The Information Commissioner’s Office is stepping up its activity to raise awareness of GDPR among micro-businesses by launching a series of radio ads, amid fresh criticism in the House of Commons about the quality of service the regulator is providing.
The initiative, which is separate from the planned “Your Data Matters” consumer awareness activity scheduled to launch next month, carries the strapline: “Making data protection your business.”
Recent research by the Federation of Small Businesses showed that 90% of small businesses are unprepared for the new regulation; a third (33%) have not even started preparing, while 35% are in the early stages and only 8% have completed their preparations.
However, rather than direct business owners to the ICO hotline, the radio ads advise them to visit its website to use the self-assessment tool and read the eight-step guide to GDPR. It will be running across Absolute, Capital, LBC, and Radio X among others.
The script reads: “Whatever your customers trust you to do, they trust you with their data too. So whether you’re a carpenter or a chiropodist. A florist or a financial advisor. An electrician or nail technician. Don’t forget, the new GDPR data protection rules apply to your business from the 25th of May. You could be fined if you ignore them. So whatever you do, make data protection your business at ico.org.uk today.”
According to reports some callers to the hotline are being put on hold for up to half an hour as they attempt to get through to the service, even though it went live on November 1 last year.
Last week, Conservative James Cartlidge MP raised concerns in the House of Commons about the quality of service provided by the ICO. He said: “I knew that some small businesses in my constituency were concerned about the impact of the GDPR, so I telephoned the ICO to find out what support was available to them. The only answer that the office could give to every question that I asked about how the GDPR would affect small businesses was ‘Go to the website’. Does my right honourable friend agree that we should expect better from a telephone line that is funded by the taxpayer?”

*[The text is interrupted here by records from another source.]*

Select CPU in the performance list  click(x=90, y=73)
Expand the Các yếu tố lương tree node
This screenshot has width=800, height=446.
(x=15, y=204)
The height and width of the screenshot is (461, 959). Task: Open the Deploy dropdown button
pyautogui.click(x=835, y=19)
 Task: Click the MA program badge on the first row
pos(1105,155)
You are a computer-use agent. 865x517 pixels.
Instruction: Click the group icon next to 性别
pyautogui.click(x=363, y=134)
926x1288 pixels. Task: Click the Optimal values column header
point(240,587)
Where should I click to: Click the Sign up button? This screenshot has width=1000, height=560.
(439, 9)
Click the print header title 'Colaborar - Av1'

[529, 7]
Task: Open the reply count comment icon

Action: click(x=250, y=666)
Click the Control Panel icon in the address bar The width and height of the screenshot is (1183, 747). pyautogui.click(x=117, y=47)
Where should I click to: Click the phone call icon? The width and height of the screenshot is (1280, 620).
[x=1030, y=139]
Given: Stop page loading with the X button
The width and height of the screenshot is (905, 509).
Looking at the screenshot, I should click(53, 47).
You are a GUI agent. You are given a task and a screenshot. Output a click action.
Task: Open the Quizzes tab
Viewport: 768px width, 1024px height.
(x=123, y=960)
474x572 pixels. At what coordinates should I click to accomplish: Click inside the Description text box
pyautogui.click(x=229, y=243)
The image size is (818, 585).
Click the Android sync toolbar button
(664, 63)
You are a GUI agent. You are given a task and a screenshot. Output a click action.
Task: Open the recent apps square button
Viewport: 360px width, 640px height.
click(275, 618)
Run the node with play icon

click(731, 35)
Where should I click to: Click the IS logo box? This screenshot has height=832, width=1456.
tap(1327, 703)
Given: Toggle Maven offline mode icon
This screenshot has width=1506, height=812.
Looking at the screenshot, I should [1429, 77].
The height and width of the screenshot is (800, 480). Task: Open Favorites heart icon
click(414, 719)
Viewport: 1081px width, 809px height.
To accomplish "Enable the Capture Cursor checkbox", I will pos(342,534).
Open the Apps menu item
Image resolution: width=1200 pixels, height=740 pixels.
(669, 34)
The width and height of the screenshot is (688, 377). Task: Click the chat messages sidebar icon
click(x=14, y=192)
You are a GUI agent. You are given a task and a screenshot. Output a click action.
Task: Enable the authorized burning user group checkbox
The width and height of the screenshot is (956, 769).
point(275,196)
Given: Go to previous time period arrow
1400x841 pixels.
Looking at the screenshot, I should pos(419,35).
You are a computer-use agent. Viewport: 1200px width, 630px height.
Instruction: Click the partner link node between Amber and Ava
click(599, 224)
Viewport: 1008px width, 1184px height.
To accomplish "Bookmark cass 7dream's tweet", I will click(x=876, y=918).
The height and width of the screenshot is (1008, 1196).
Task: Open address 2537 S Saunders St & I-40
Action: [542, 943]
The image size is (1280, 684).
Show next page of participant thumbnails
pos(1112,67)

Culture Secretary Matt Hancock, however, dismissed the concerns, saying: “I am glad that there is a telephone line. However, the ICO has already provided clearer guidance, as well as the telephone line.”
Speaking about the new radio campaign, Information Commissioner Elizabeth Denham said: “All organisations have to be ready for the new data protection rules, but we recognise that micro-businesses in the UK face particular challenges.
“I’m sure the women and men running micro businesses in the UK will want to be ready when the new law comes into force, but they may not know where to start, and that is what the new tools and information on our website can help with.
“For the large majority of micro businesses, the steps towards GDPR compliance can be practical and achievable without costly or expensive external support.
“It’s also worth noting that many sector and industry groups and associations are offering help to micro businesses about the GDPR and can be a good starting point for industry-specific advice.”